- Relator(a)
- Ministro Ribeiro Dantas
- Órgão julgador
- Quinta Turma
- Data do julgamento
- 21/08/2023
- Data de publicação
- 24/08/2023
STJ – Acórdão, Rel. Ministro Ribeiro Dantas, Quinta Turma, j. 21/08/2023, p. 24/08/2023
AGRAVO REGIMENTAL NO RECURSO EM HABEAS CORPUS. ALEGAÇÃO DE REQUERIMENTO MINISTERIAL DE PROVA NOVA. INOVAÇÃO RECURSAL. NULIDADE NA REABERTURA DA INSTRUÇÃO CRIMINAL. ART. 563 DO CPP. PRINCÍPIO DO PAS DE NULLITÉ SANS GRIEF. PREJUÍZO EFETIVO NÃO DEMONSTRADO. AMPLA DEFESA E PARIDADE DE ARMAS ASSEGURADAS. REVOGAÇÃO DA PRISÃO PREVENTIVA IMPOSTA AOS AGRAVANTES. RETIRADO SIGILO DA PEÇA MINISTERIAL. PRETENDIDO REVOLVIMENTO DA MATÉRIA FÁTICO-PROBATÓRIA. INCABÍVEL NA VIA DO WRIT. AGRAVO DESPROVIDO. 1. Quanto à alegação de fato superveniente relacionado ao requerimento de novas provas pelo Ministério Público, verifica-se que tal matéria não foi tratada na decisão impugnada, configurando-se hipótese de inovação recursal, o que impede a análise em sede de agravo regimental.

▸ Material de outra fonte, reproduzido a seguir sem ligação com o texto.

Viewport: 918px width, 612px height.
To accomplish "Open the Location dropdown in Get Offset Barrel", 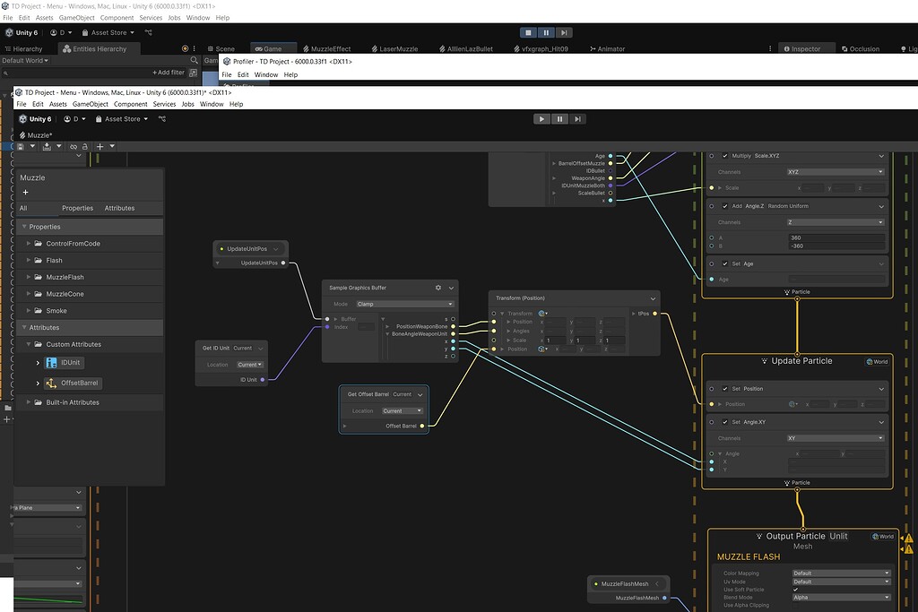I will [403, 410].
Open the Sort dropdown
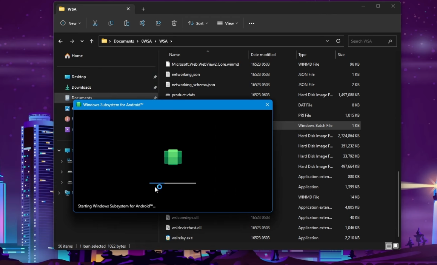 [198, 23]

Precedente. 2. O reconhecimento de nulidades no curso do processo penal, seja absoluta ou relativa, reclama uma efetiva demonstração do prejuízo à parte, sem a qual prevalecerá o princípio da instrumentalidade das formas positivado pelo art. 563 do CPP (pas de nullité sans grief). 3. A declaração de nulidade fica subordinada não apenas à alegação de existência de prejuízo, mas à efetiva demonstração de sua ocorrência, o que não ocorre na presente hipótese, tendo em vista a adoção, ao que tudo indica, pelo Juízo Processante, das medidas necessárias para resguardar o direito à ampla defesa e a paridade das armas aos a gravantes, razão pela qual se verifica que a necessidade de produção de novas provas, com a reabertura da instrução, não configurou qualquer prejuízo para a defesa, especialmente ao considerar que a prisão preventiva imposta aos agravantes foi substituída por medidas cautelares diversas em 19/8/2022, bem como foi retirado o sigilo da petição ministerial. 4. Ademais, rever a conclusão a que chegaram as instâncias ordinárias - como pretende a defesa - demandaria detido e profundo revolvimento fático-probatório, o que é inviável na via do recurso em habeas corpus. 5. Agravo regimental desprovido. (AgRg no RHC n. 174.720/DF, relator Ministro Ribeiro Dantas, Quinta Turma, julgado em 21/8/2023, DJe de 24/8/2023.)